One CEE project studies locating recyclers next to landfills, which would be mined for waste plastic.
The new building is funded by a $1.6 million grant from the U.S. Economic Development Authority. The New Jersey Council on Higher Education Trust Fund provided another $700,000 in matching funds.
Firms make pledge to packaging group
WASHINGTON - National Starch and Chemical Co. of Bridgewater, N.J., through its philanthropic foundation, has contributed $50,000 to the Flexible Packaging Education Foundation, in the first installment of a three-year, $100,000 pledge.
Dow Chemical Co. of Midland, Mich., also contributed $50,000.
The Flexible Packaging Association of Washington started FPEF in 1994 to develop educational programs about the function of packaging and its role in waste management.
NSF gives grant for polymer research
DAYTON, OHIO - The National Science Foundation is funding research into new heat-resistant plastics that could be formed, through stereolithography, into prototype test molds for injection molding.
NSF has given a three-year grant of $1.05 million to University of Dayton Research Institute.
UDRI, known for its rapid prototyping laboratory, will work with Case Western Reserve University in Cleveland and several industries.
The new materials are needed, said Bob Rajkovich, past president of the Society of Plastics Engineers' Miami Valley Section.
``If you can make a plastic part in days, you're literally weeks and weeks ahead of someone cutting a steel tool,'' said Rajkovich, salesman for Gem City Plastic Machinery Inc. in Dayton.
Researchers will try to create a high-temperature rigid plastic that will not shrink or sag during use over extended time periods at elevated temperatures.
The plastic should remain rigid at about 390§ F, said Richard Chartoff, UDRI senior research engineer and the project's principal investigator.

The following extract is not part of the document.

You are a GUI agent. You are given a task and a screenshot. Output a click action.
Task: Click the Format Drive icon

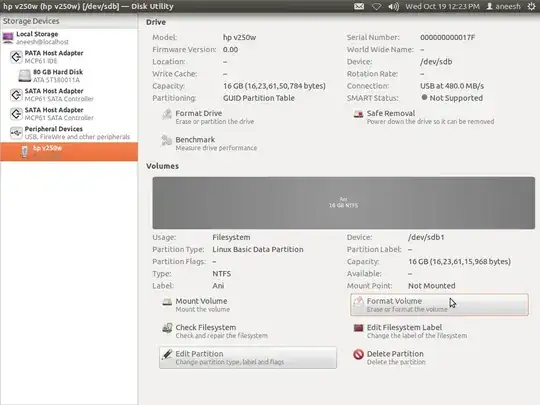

Resource institute opens for teachers
STEVENS POINT, WIS. - The Macromolecular Teacher Resource Institute has opened at the University of Wisconsin-Stevens Point.

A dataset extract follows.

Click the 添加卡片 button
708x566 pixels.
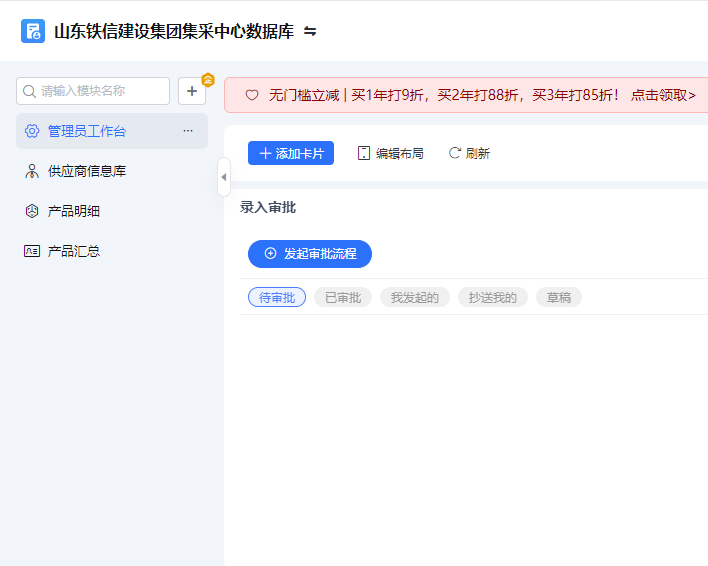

The institute helps primary school teachers become more familiar with polymers so they can link science and technology subjects with the real world.

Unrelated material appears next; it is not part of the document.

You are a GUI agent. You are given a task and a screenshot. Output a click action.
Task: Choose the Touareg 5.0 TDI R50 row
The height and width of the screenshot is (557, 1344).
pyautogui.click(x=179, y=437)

More than $700,000 has been committed for the institute, including a $546,000 grant from the National Science Foundation.
The institute offers newsletters, year-round networking between teachers and summer training workshops.
The first workshop, for high school teachers, is scheduled for July 9-29. For information, write to John P. Droske, director, MaTR Institute, in care of Polyed National Information Center for Polymer Education, University of Wisconsin-Stevens Point, Stevens Point, Wis. 54481; tel. (715) 346-3703.
The institute expands upon teacher recognition efforts by the Intersociety Polymer Education Council. IPEC, which linked several professional scientific associations, is best known for its Polymer Ambassadors program of national awards to high school teachers.
Briefly. . .
The Packaging Education Forum in Herndon, Va., has issued its 1995 awards, $59,000 in scholarship checks, to 68 students at nine universities. ... The Western Section and Pacific Northwest Chapter of the Society of the Plastics Industry Inc. donated $4,000 to student scholarships in plastics engineering technology at Western Washington University in Bellingham, Wash.